Record extracts section start

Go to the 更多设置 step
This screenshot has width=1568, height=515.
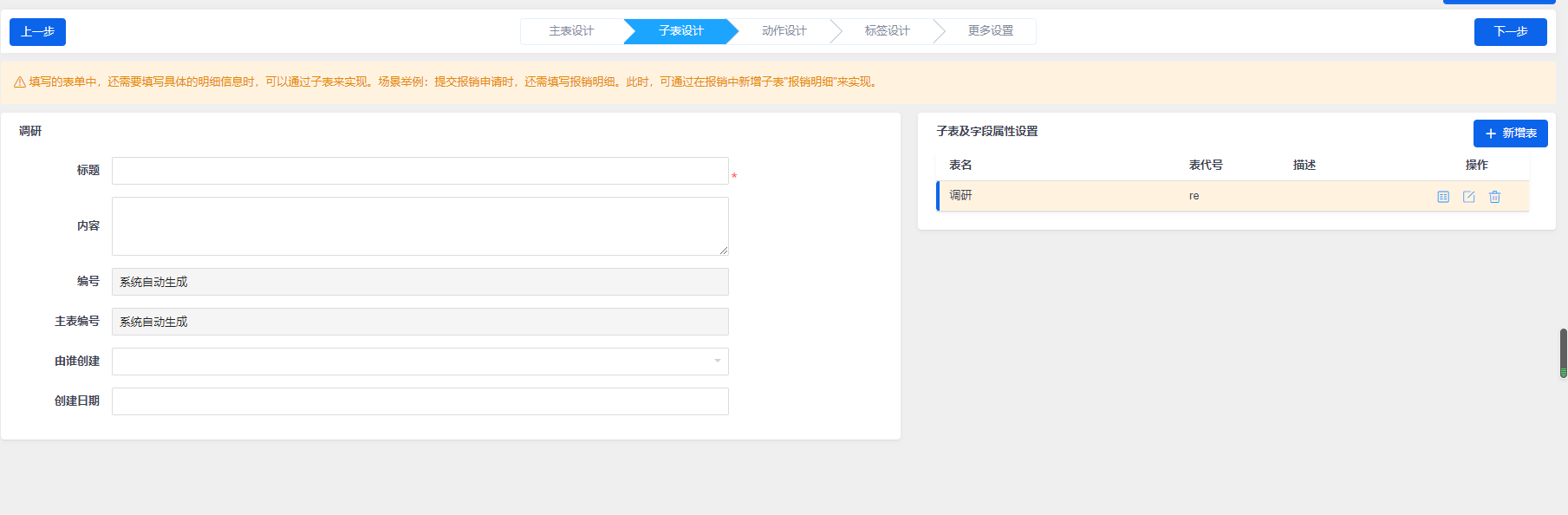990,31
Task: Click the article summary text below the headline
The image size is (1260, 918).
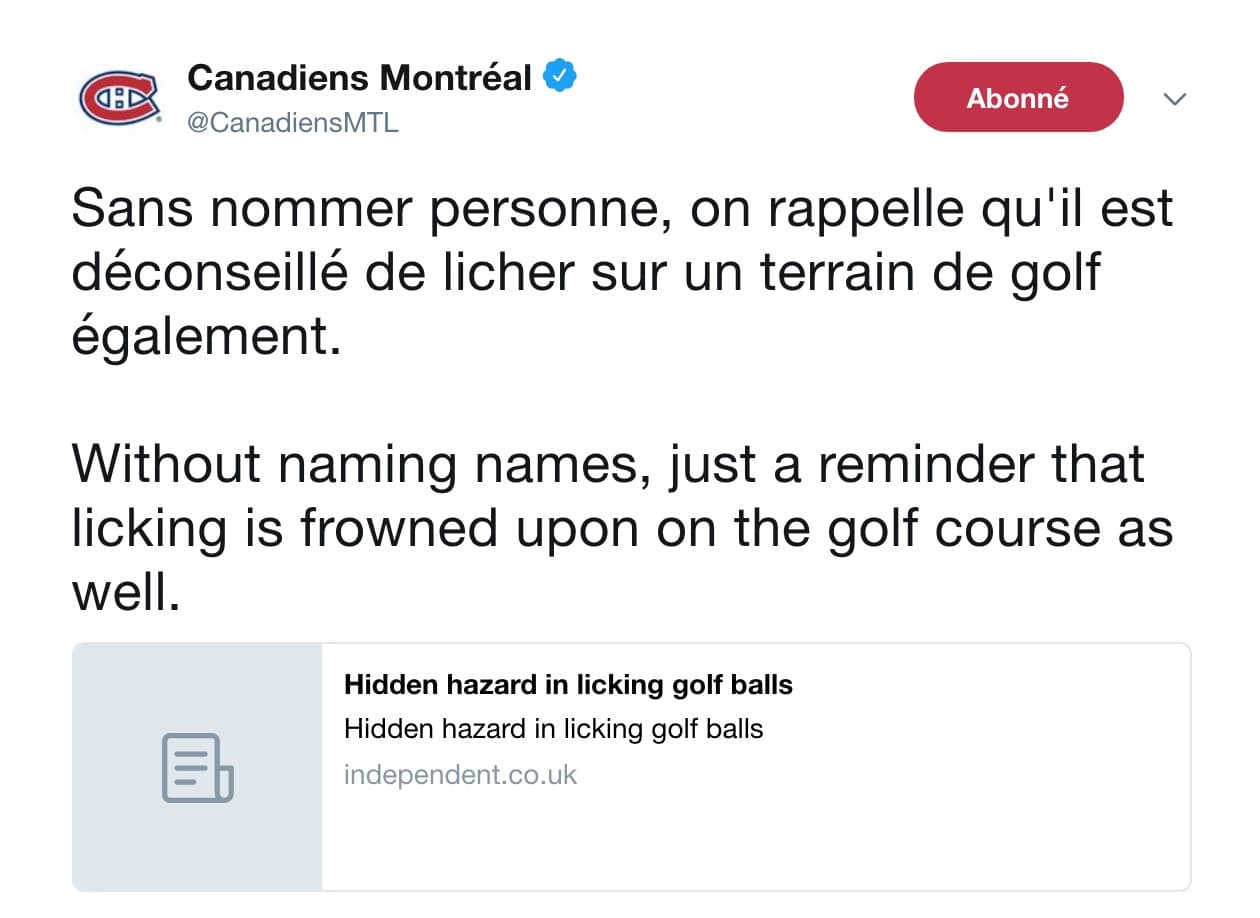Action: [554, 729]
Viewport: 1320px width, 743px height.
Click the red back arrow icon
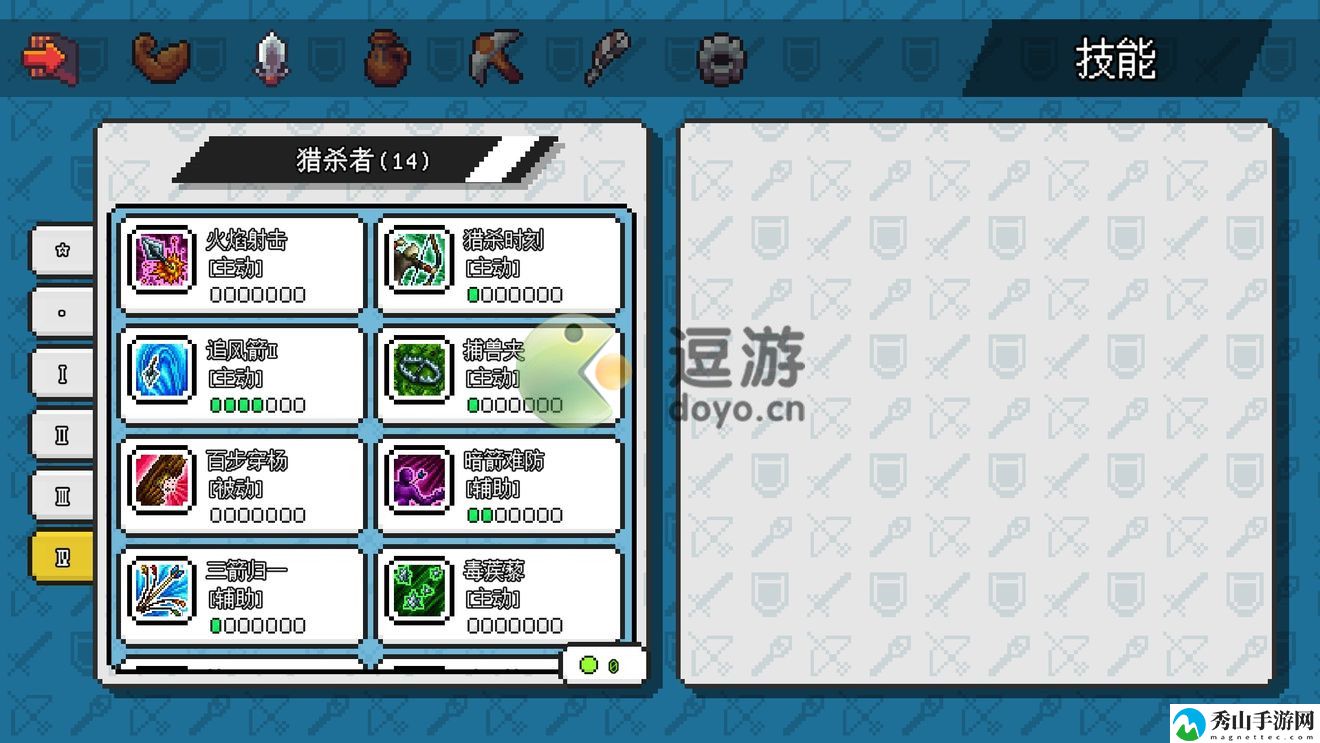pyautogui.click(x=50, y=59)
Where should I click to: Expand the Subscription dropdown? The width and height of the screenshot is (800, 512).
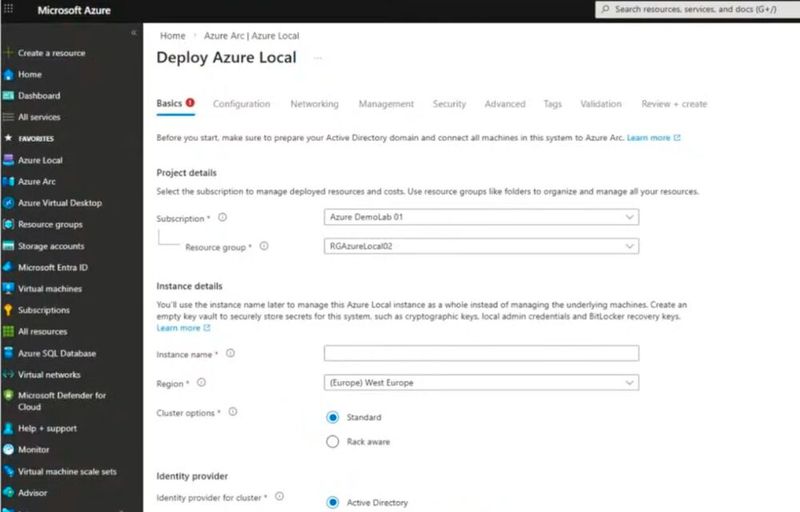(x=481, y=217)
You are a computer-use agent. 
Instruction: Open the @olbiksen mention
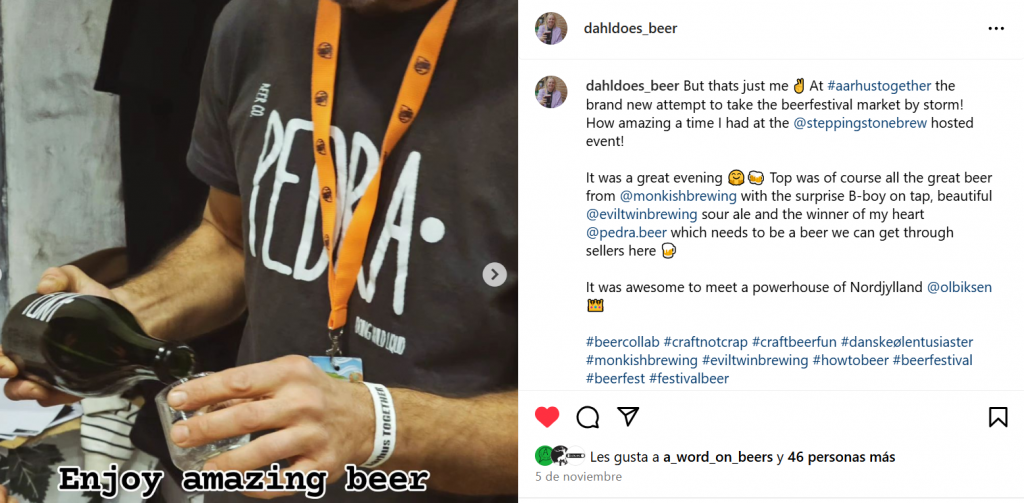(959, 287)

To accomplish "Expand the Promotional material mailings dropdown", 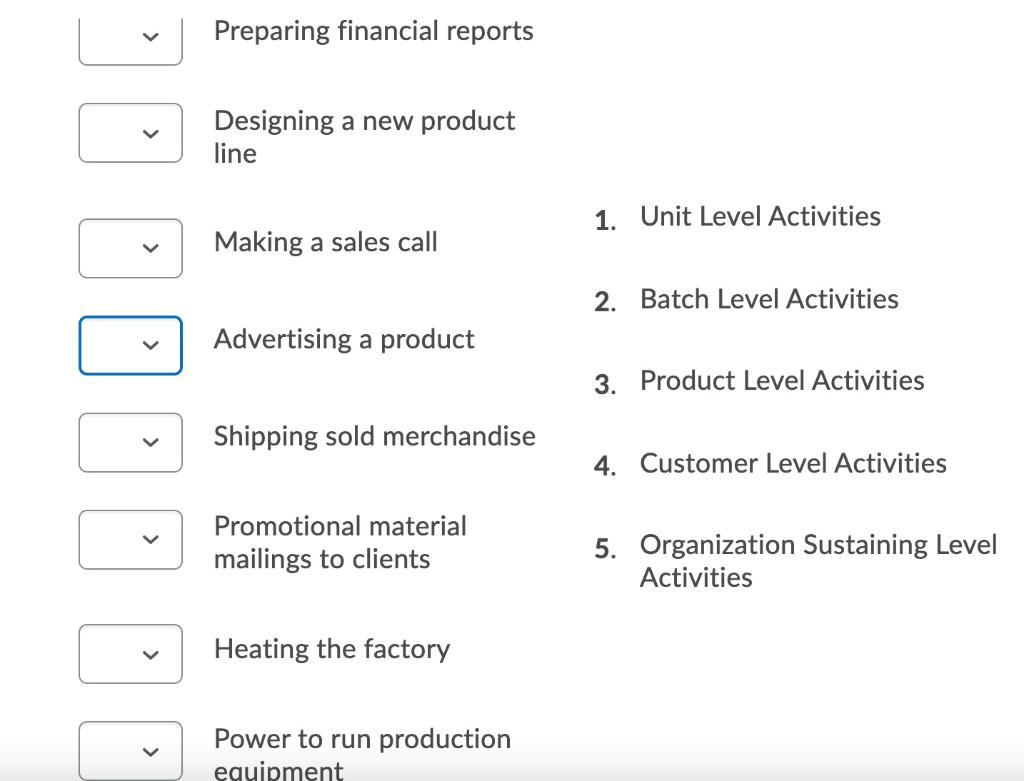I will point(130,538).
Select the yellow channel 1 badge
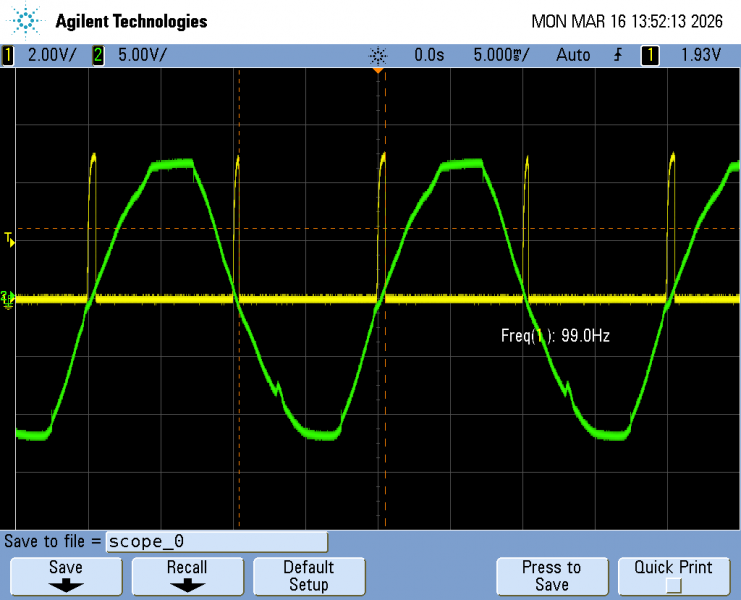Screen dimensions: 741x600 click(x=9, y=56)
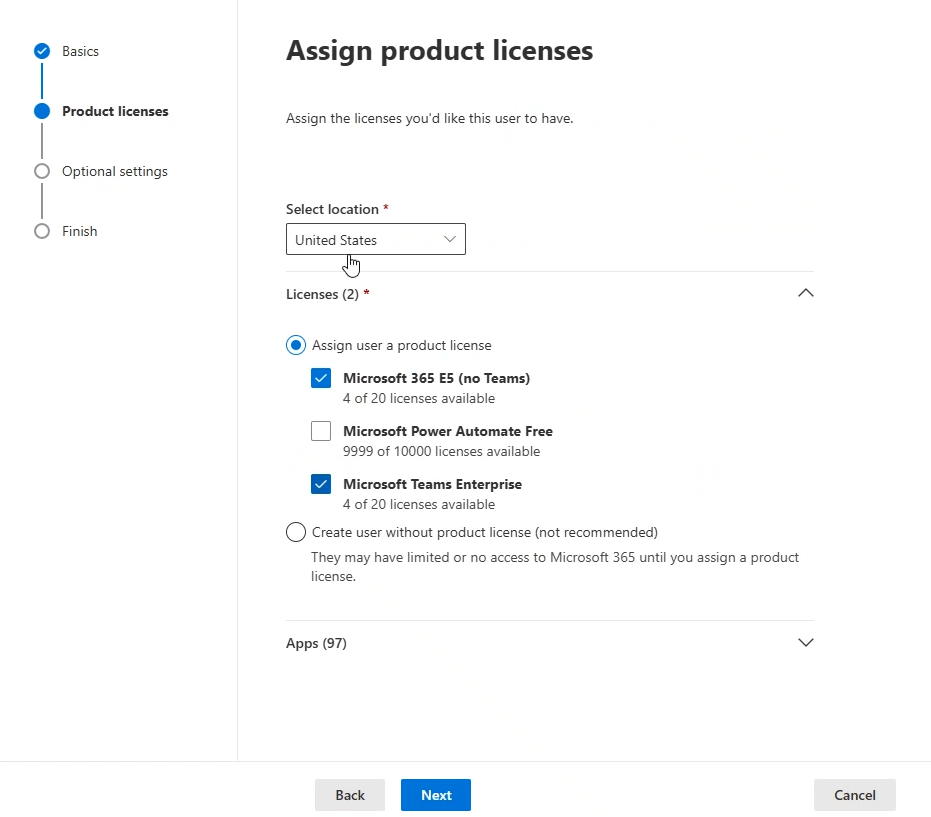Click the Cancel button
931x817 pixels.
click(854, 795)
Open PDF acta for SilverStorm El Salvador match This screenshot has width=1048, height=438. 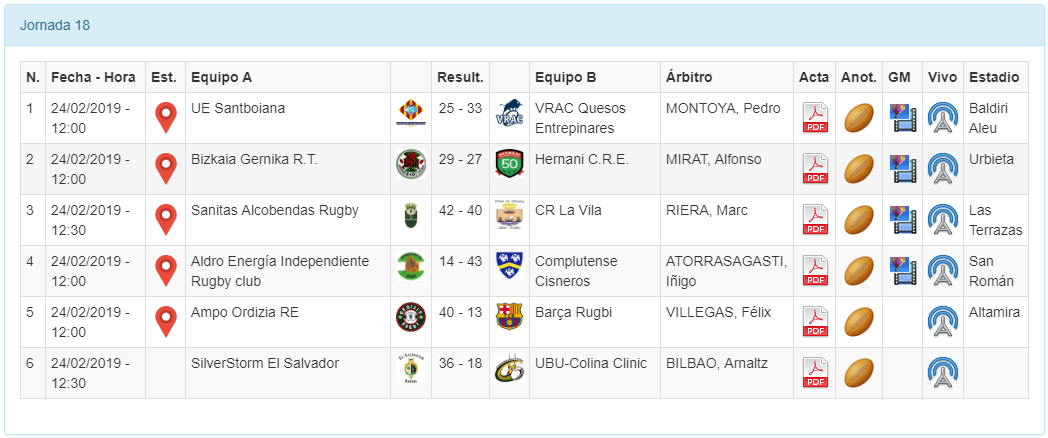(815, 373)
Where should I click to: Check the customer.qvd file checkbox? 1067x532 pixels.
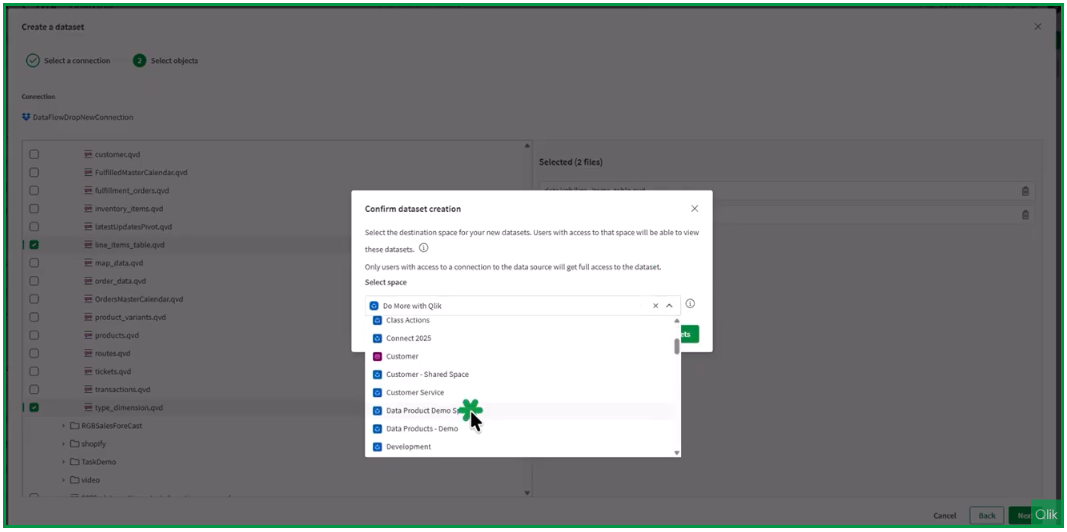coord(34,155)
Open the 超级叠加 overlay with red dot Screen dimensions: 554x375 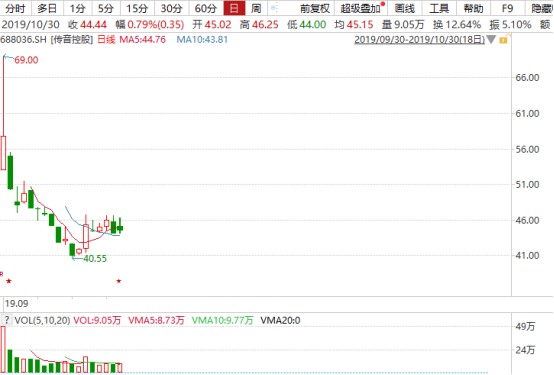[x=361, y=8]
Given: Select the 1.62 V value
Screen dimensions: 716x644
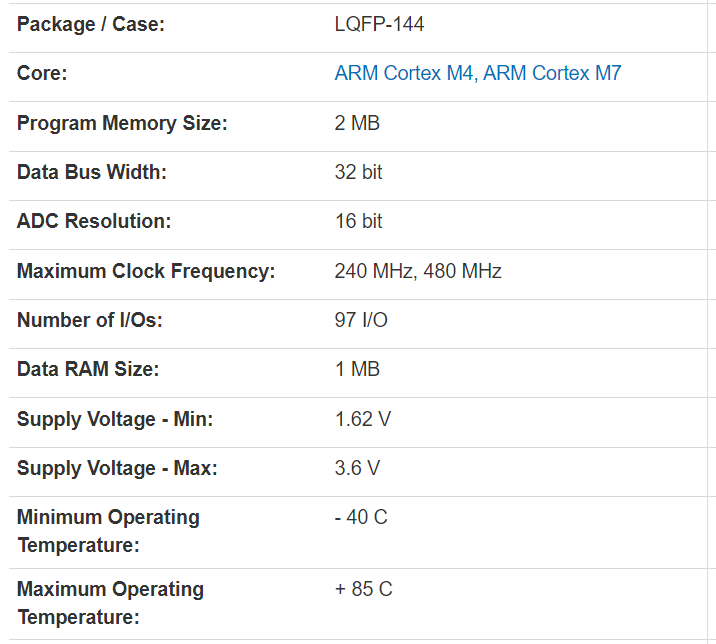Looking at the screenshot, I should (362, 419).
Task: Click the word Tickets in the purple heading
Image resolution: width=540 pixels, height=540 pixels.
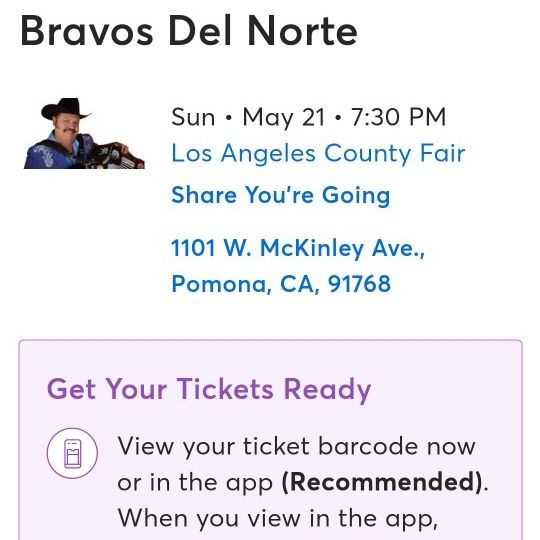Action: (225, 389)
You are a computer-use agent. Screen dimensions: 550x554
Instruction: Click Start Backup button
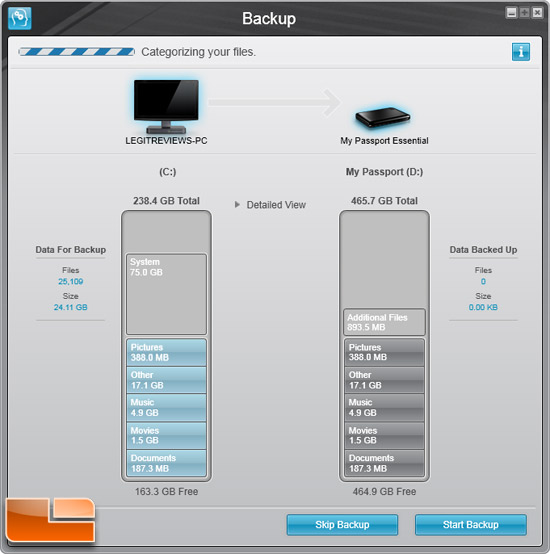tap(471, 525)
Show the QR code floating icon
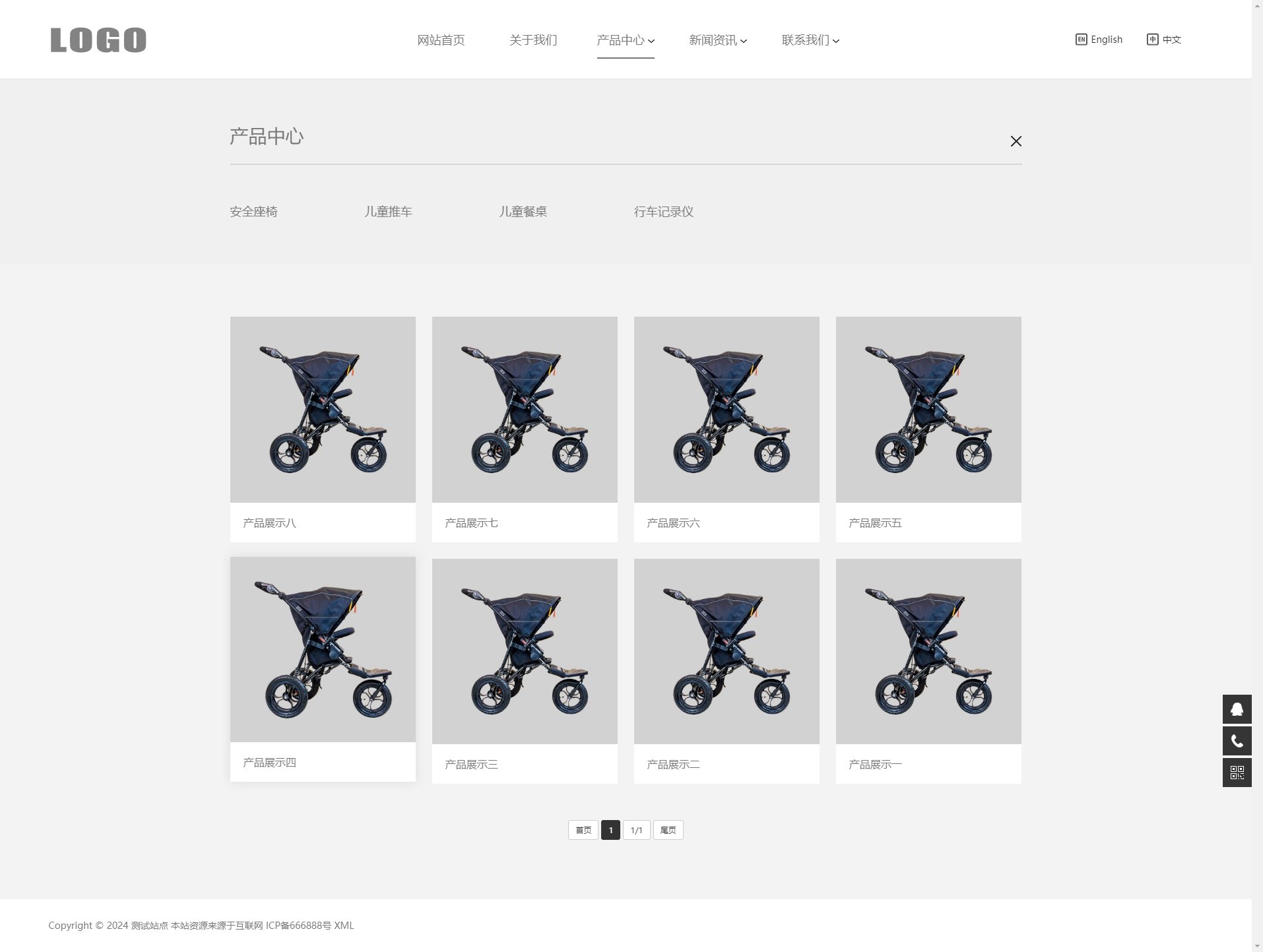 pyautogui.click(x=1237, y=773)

Record extracts section end

■ **What is being asked**
Report each line of the data in which "Task" occurs.

■ **Written answer**
Task: Click the article summary text below the headline
Task: Click the word Tickets in the purple heading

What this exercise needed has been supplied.